Gideon extendió la mano hacia Charlotte.
—Es hora de ir a casa.
—¡Buuu…! —gritó Gordon, tan sensible como una segadora, pero todos los demás contuvieron la respiración.
—Déjame —le dijo Charlotte a Gideon desde arriba tambaleándose un poco—. No he acabado ni mucho menos.
Gideon subió a la mesa de un salto y le desconectó el micro.
—La representación ha acabado —dijo—. Ven, Charlotte, te llevaré a casa.
Charlotte le soltó un bufido, como una gata furiosa.
—Si me tocas, te partiré la rodilla. ¡Domino el Krav Maga!, ¿sabes?
—Yo también, ¿ya lo has olvidado?
De nuevo le tendió la mano. Charlotte dudó un segundo, pero luego la cogió e incluso dejó que la bajara de la mesa, como un elfo cansado y borracho que apenas podía sostenerse ya sobre sus piernas.
Gideon le rodeó la cintura con el brazo y se volvió hacia nosotros. Como tantas veces, era imposible adivinar lo que pensaba por la expresión de su rostro.
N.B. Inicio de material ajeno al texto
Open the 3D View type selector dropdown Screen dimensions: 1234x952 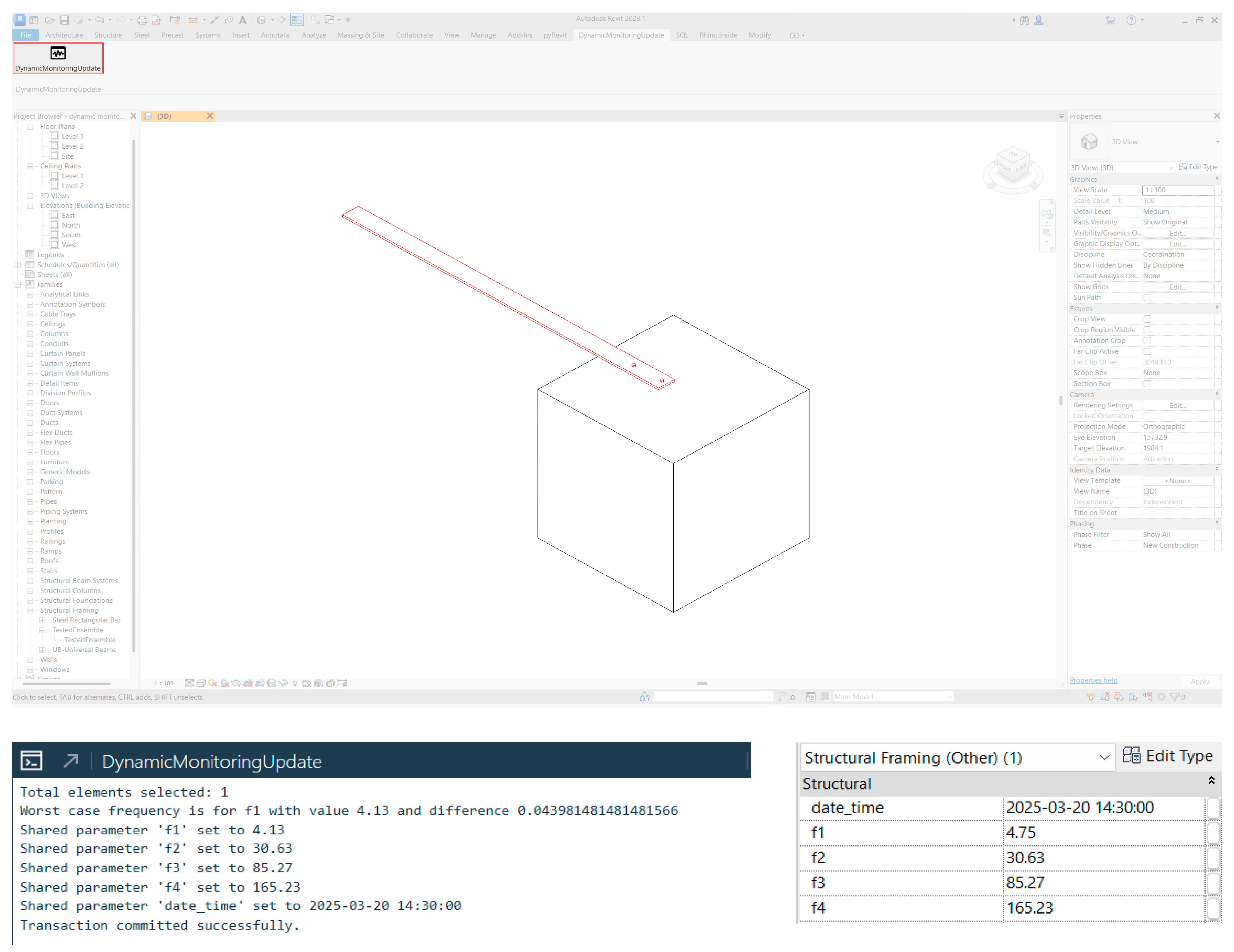(1216, 141)
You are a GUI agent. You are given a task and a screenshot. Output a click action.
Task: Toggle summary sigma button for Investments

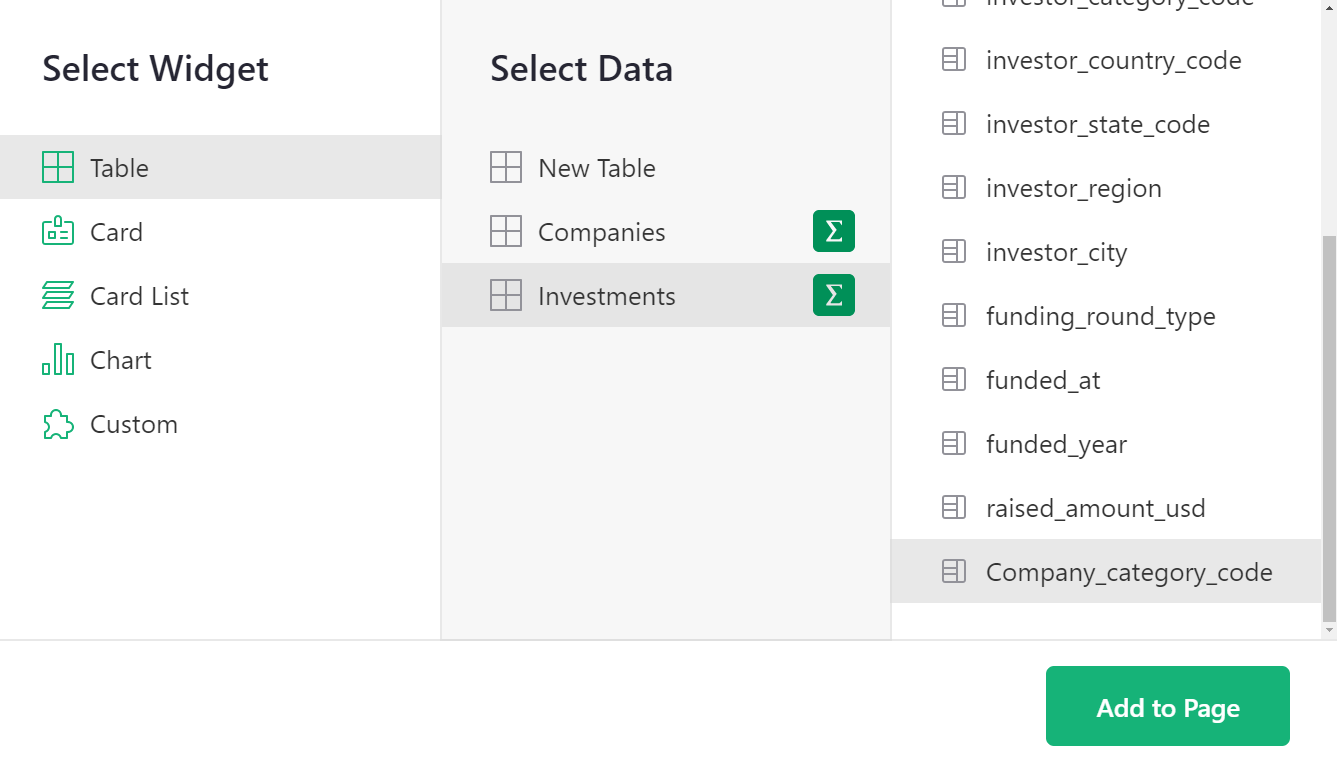tap(833, 295)
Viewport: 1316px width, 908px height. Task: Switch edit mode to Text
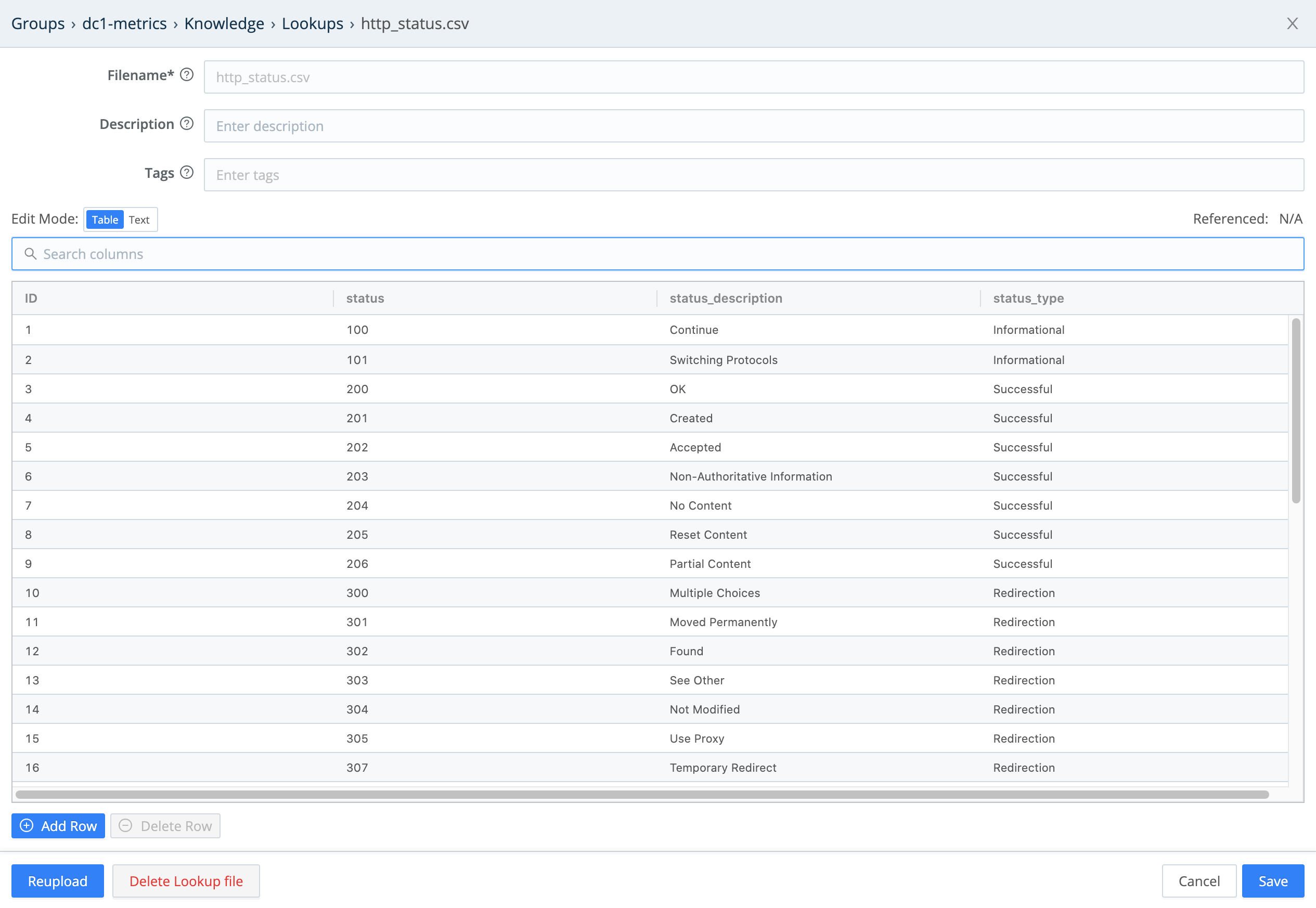(x=139, y=219)
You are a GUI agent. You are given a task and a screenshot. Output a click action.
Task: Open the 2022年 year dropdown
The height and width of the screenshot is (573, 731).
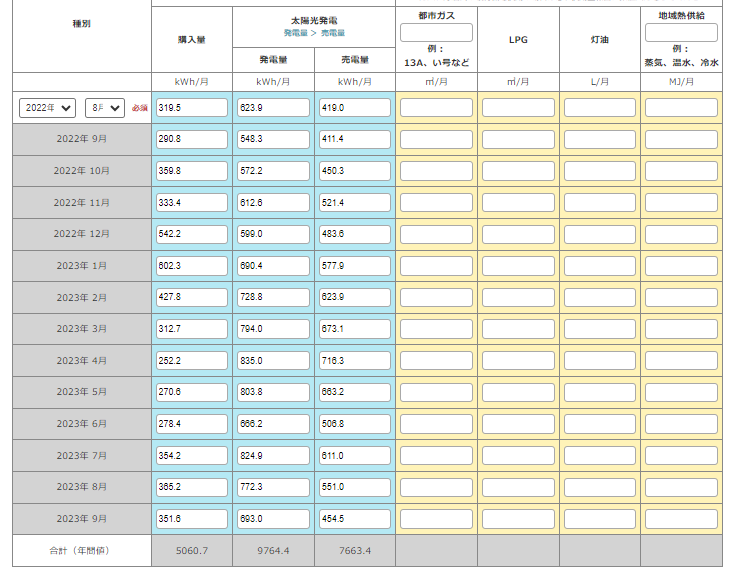coord(47,107)
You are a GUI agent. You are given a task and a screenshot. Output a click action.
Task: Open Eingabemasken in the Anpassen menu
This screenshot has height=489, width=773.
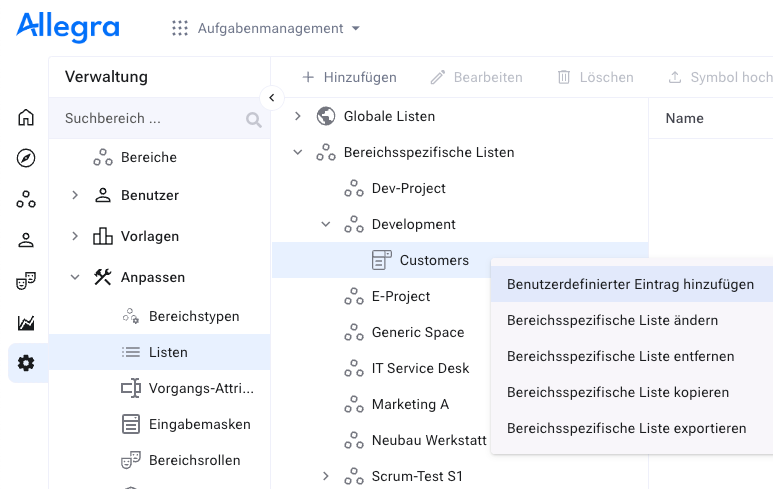coord(199,424)
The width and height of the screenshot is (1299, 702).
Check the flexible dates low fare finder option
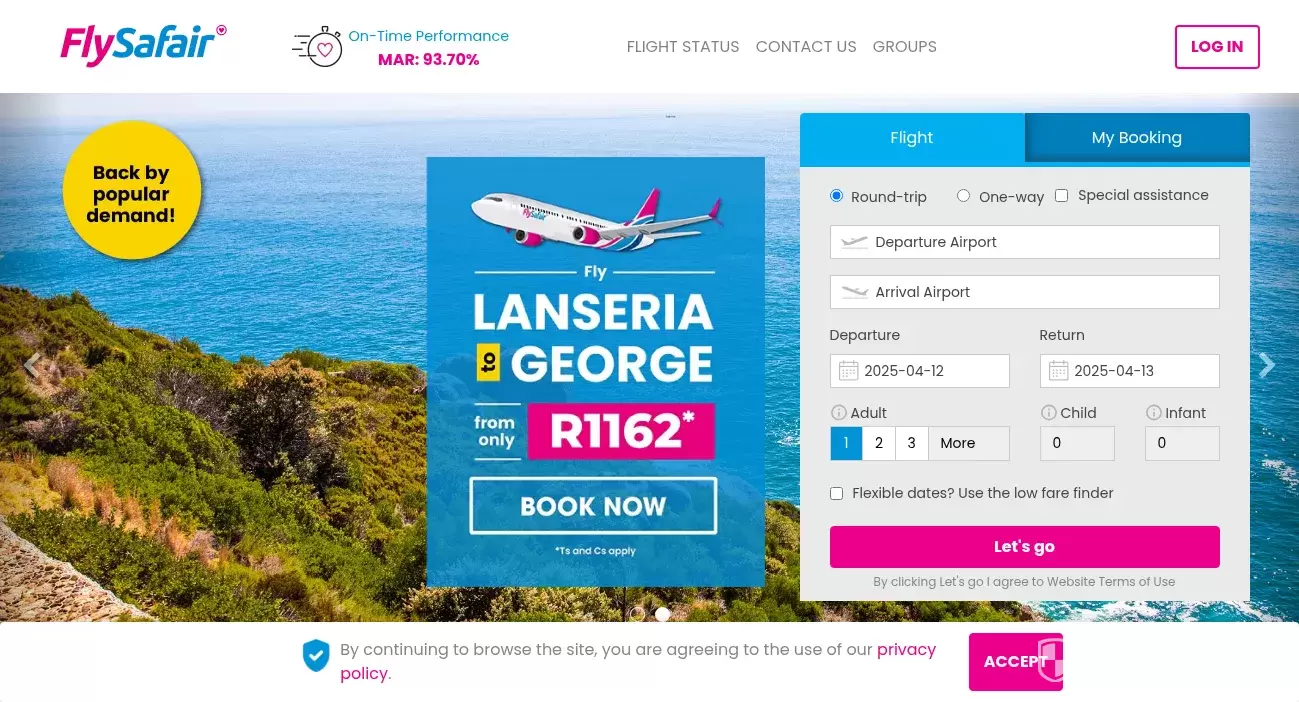(836, 493)
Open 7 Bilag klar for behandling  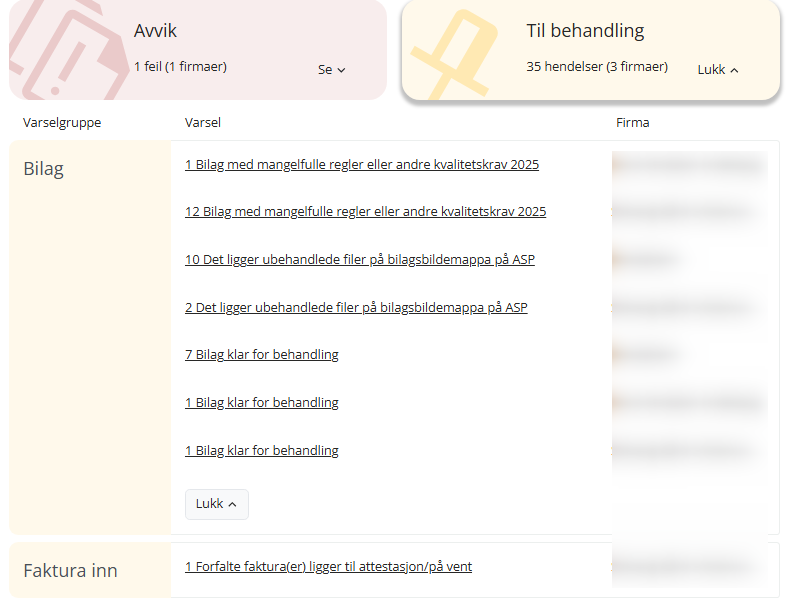[261, 355]
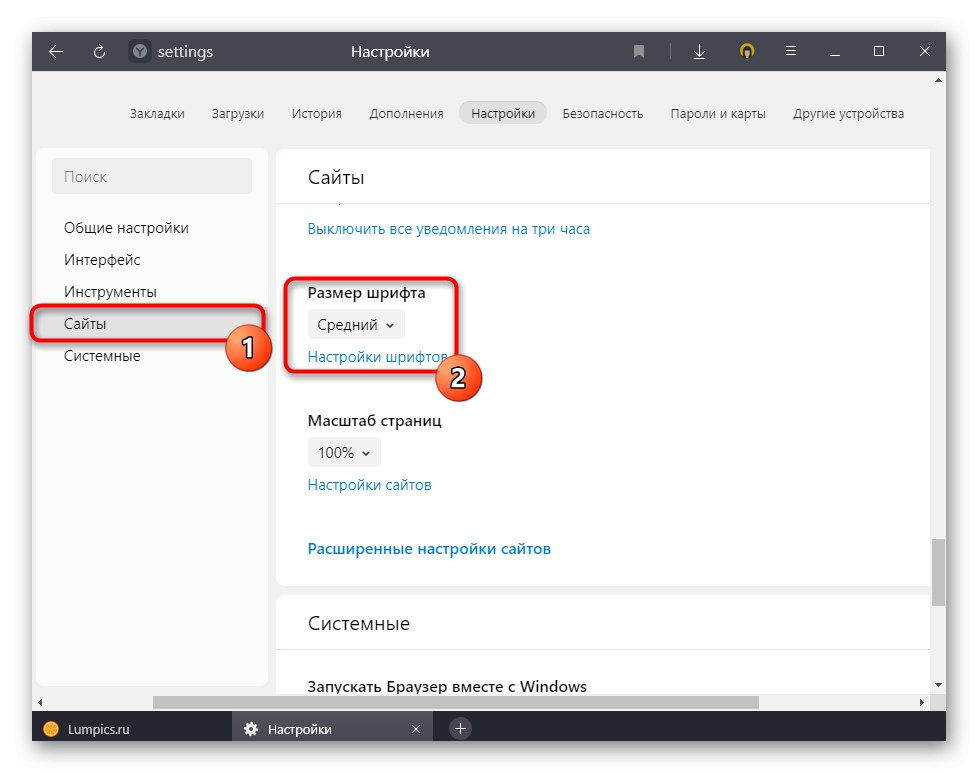Click the profile avatar icon
The image size is (978, 773).
(747, 51)
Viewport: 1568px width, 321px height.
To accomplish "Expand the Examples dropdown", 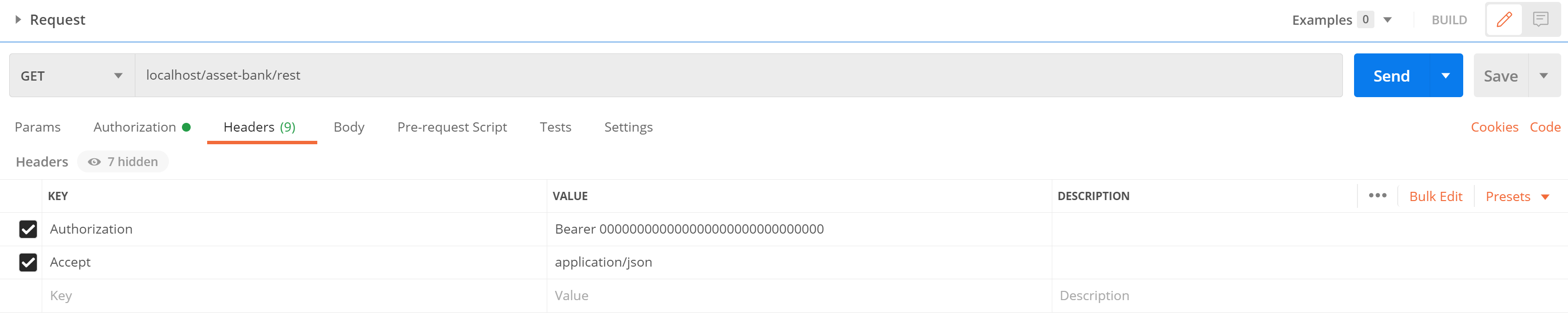I will coord(1388,19).
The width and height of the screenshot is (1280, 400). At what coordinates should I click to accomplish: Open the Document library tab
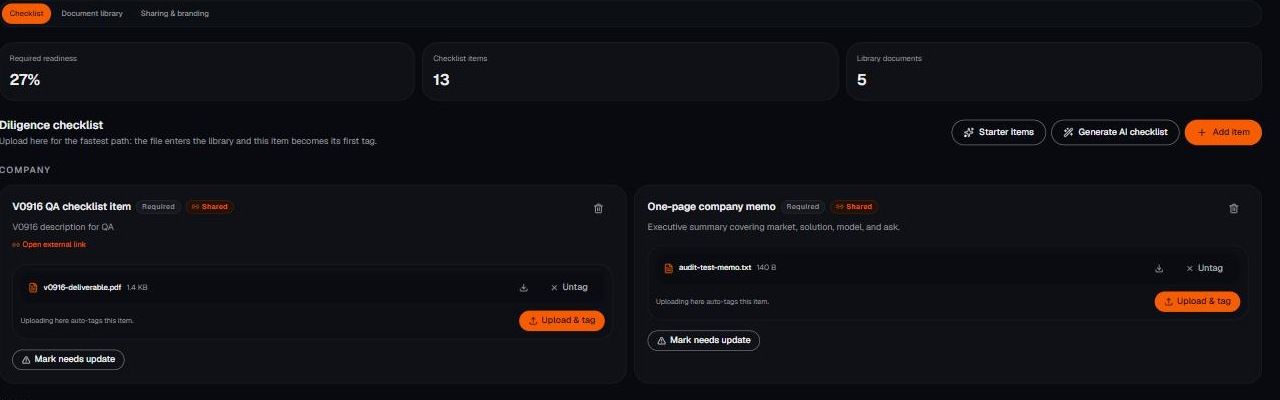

—Tengo que arreglar esto rápido. Vosotras iréis con Raphael a mi piso —dijo escuetamente—. Luego nos encontraremos allí.
Nuestras miradas se cruzaron un segundo.
—Hasta ahora —dijo.
Asentí con la cabeza.
—Hasta ahora.
Charlotte ya no dijo nada.
Y en ese momento me pregunté si la Cenicienta no se habría sentido tal vez también un poco culpable mientras se alejaba con el príncipe a lomos de su caballo blanco.